*Task requirements*. Exactly as written, print the lines from the top of the listing through the line containing "This screenshot has height=664, width=900."; include no pictures.

*Source information*.

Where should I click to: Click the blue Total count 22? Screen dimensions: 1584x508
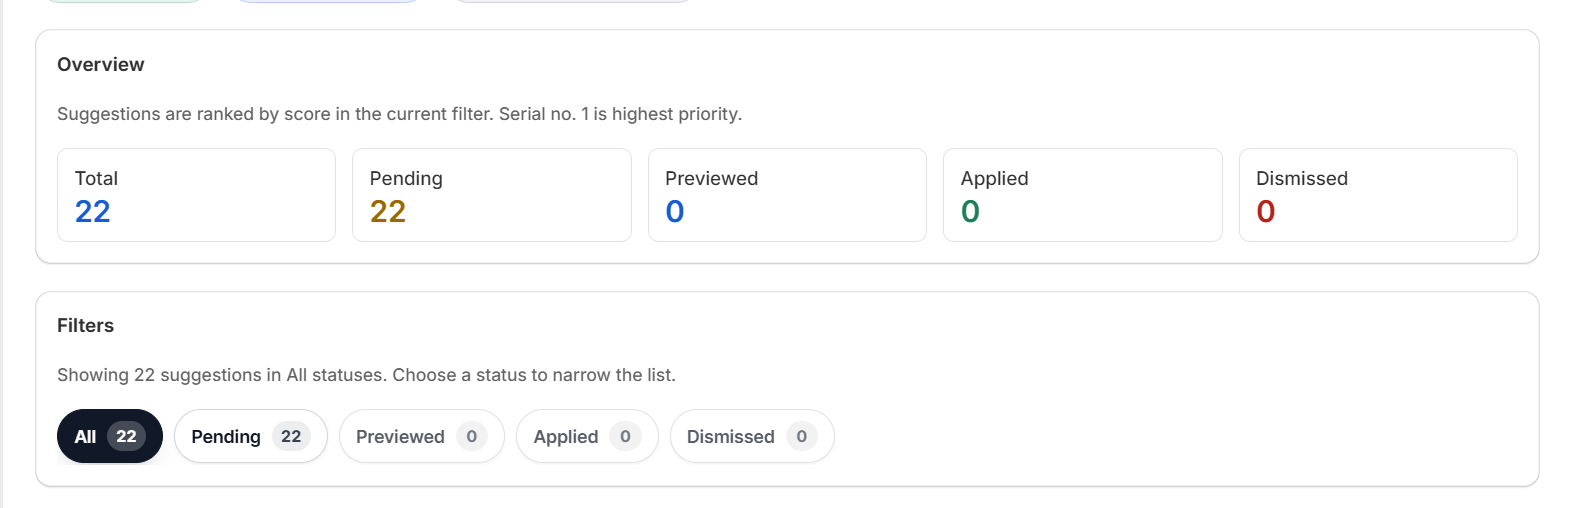click(92, 212)

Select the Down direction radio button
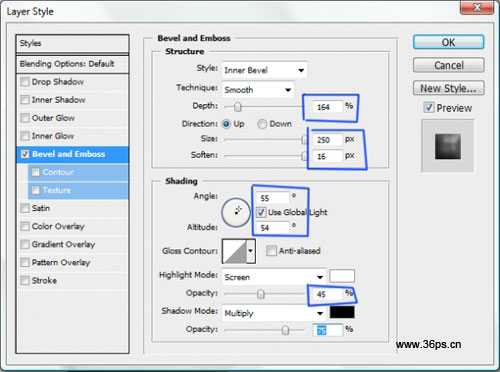[x=262, y=124]
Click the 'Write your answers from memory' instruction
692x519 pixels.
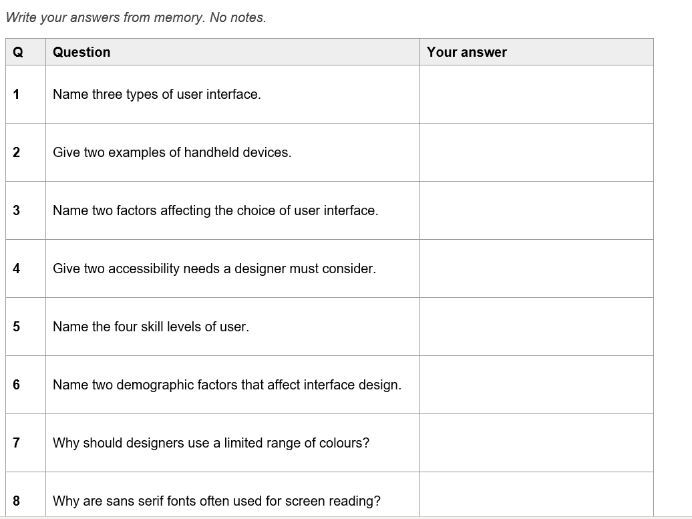pyautogui.click(x=136, y=18)
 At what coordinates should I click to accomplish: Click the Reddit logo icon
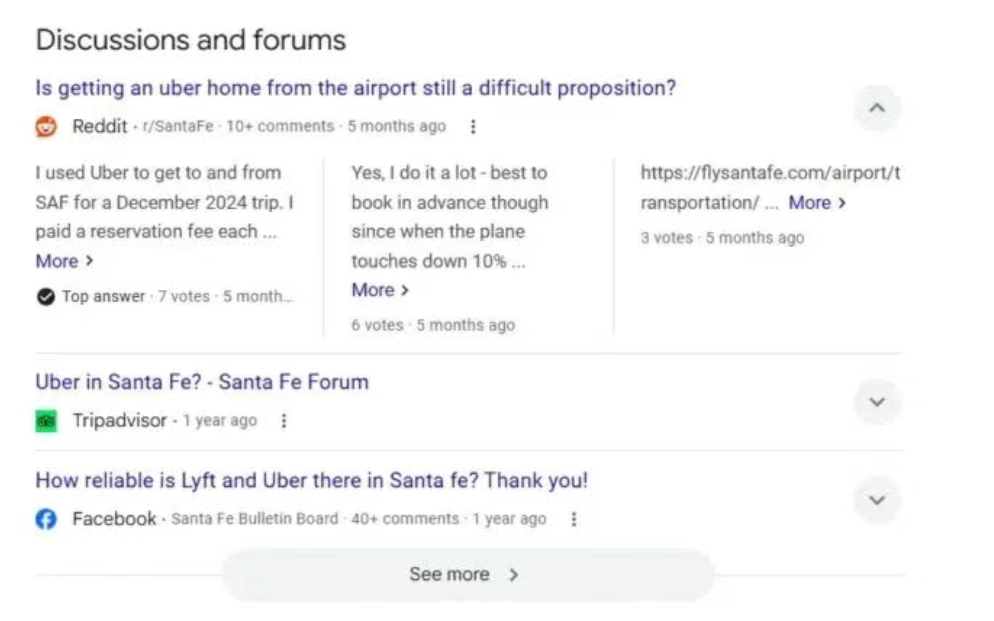click(x=46, y=127)
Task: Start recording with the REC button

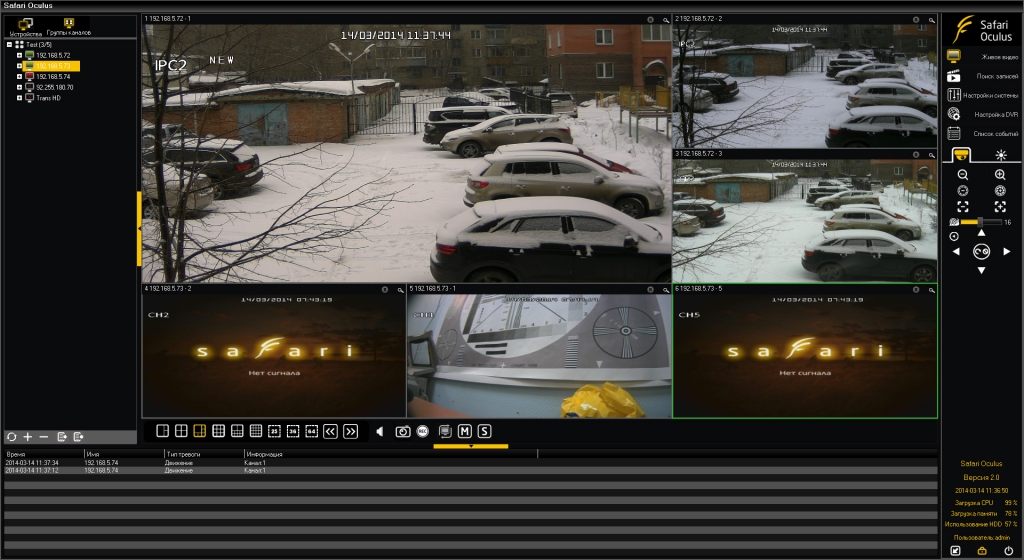Action: coord(423,431)
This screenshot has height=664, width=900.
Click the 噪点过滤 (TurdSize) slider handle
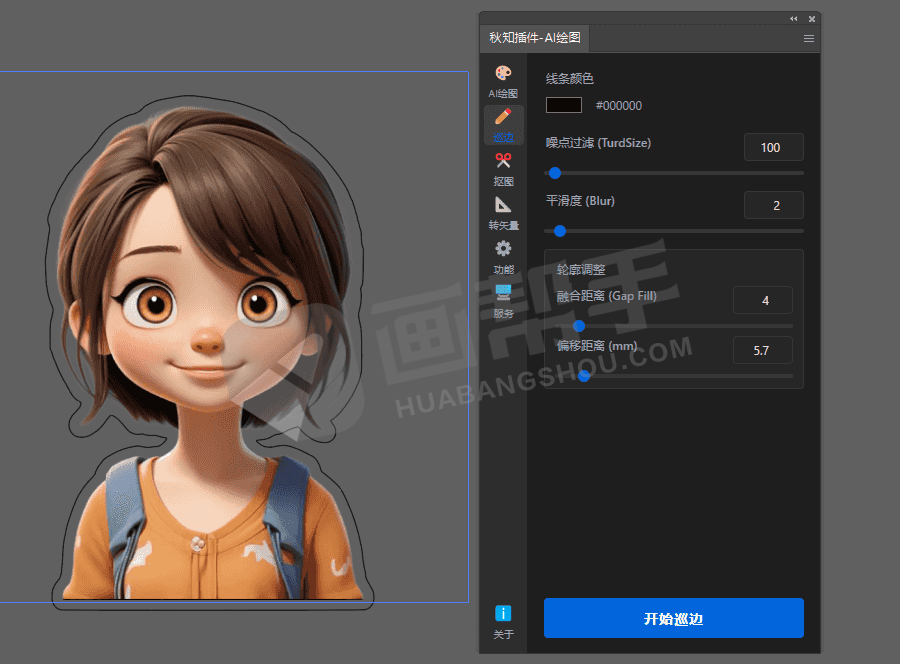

*Task answer*.
Where should I click to: Click the blue Total count 22? Screen dimensions: 1584x508
click(92, 212)

Select the Down direction radio button
[x=262, y=124]
Click the 'Write your answers from memory' instruction
692x519 pixels.
pyautogui.click(x=136, y=18)
 At what coordinates should I click to accomplish: Click the Reddit logo icon
click(x=46, y=127)
Task: Start recording with the REC button

Action: coord(423,431)
This screenshot has height=664, width=900.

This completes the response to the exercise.